Article 3. Right of workers’ and employers’ organizations to draw up their constitutions and rules and to elect their representatives in full freedom. In its previous comments, the Committee noted that section 20(2) of the IRA, under the terms of which a secret ballot for election or removal of trade union officers and for the amendment of the constitution of trade unions shall be held under the supervision of the Registrar or a designated officer, is contrary to the Convention. The Committee hopes that specific measures will be taken for the amendment of section 20(2) of the IRA with a view to ensuring that trade unions can conduct ballots without interference from the authorities.
Article 5. Right to affiliate to an international federation or confederation. The Committee requests the Government to take measures to repeal section 39 on the control of foreign connections of trade unions and federations, under the terms of which it shall not be lawful for a trade union to be a member of any body constituted or organized outside the Bahamas without a licence from the minister, who has discretionary power to grant or refuse it and/or to accompany it with certain conditions.
The Committee trusts that the Government will provide information in its next report on any measure adopted or proposed in relation to the matters raised above. The Committee reminds the Government that, if it so wishes, it may have recourse to the technical assistance of the Office.
The Committee is raising other matters in a request addressed directly to the Government.

Observation (CEACR) - adopted 2012, published 102nd ILC session (2013)

The Committee notes with regret that the Government’s report has not been received. It must therefore repeat its previous observation which read as follows:
Repetition
Article 2 of the Convention. Right of workers and employers, without distinction whatsoever, to establish and join organizations. The Committee recalls that in its previous direct request it noted that the Labour Relations Act does not apply to the prison service (section 3) and requested the Government to guarantee these workers the right to organize. The Committee noted the Government’s statement that it was currently reviewing the provisions of the Industrial Relations Act (IRA) with a view to address the right of prison staff to organize. The Committee expresses the hope that the IRA will be amended in the near future so as to formally and expressly recognize the right to organize to prison staff and asks the Government to provide a copy of the amended text as soon as it has been adopted.
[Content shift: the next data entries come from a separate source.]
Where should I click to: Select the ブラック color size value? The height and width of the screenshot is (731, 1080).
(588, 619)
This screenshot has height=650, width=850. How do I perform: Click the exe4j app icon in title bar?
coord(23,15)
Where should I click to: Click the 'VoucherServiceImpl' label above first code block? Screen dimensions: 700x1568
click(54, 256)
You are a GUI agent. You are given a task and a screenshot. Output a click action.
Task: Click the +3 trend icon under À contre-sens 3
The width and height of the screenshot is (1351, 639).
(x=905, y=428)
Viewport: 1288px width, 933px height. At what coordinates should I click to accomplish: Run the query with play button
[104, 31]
Right of workers and employers to establish organizations without previous authorization. In its previous direct request, the Committee noted that, according to section 8(1)(e) of the IRA, the registrar shall refuse to register a trade union if he considers, after applying the rules for the registration of trade unions, that the union should not be registered. The rules for registration are provided in Schedule I. According to section 1 of the Schedule, in applying the rules of the registration of trade unions, the registrar shall exercise his discretion. The Committee noted the Government’s statement that this provision is intended to ensure that there is no confusion or ambiguity regarding the rights of workers to certain information (finances and related matters) and that trade unions do not adopt names that are similar in nature and thereby confusing to the bargaining unit. As already stated, it is the Committee’s view that provisions which confer on the competent authority a genuinely discretionary power to grant or reject a registration request, or to grant or withhold the approval required for the establishment and functioning of an organization, are tantamount to a requirement for previous authorization which is not compatible with Article 2 of the Convention (see General Survey of 1994 on freedom of association and collective bargaining, paragraph 74). The Committee therefore asks the Government once again to take the necessary measures to ensure that no discretionary power is conferred to the registrar to refuse the registration of trade unions or employers’ organizations and to provide information on any measures taken or envisaged in this respect.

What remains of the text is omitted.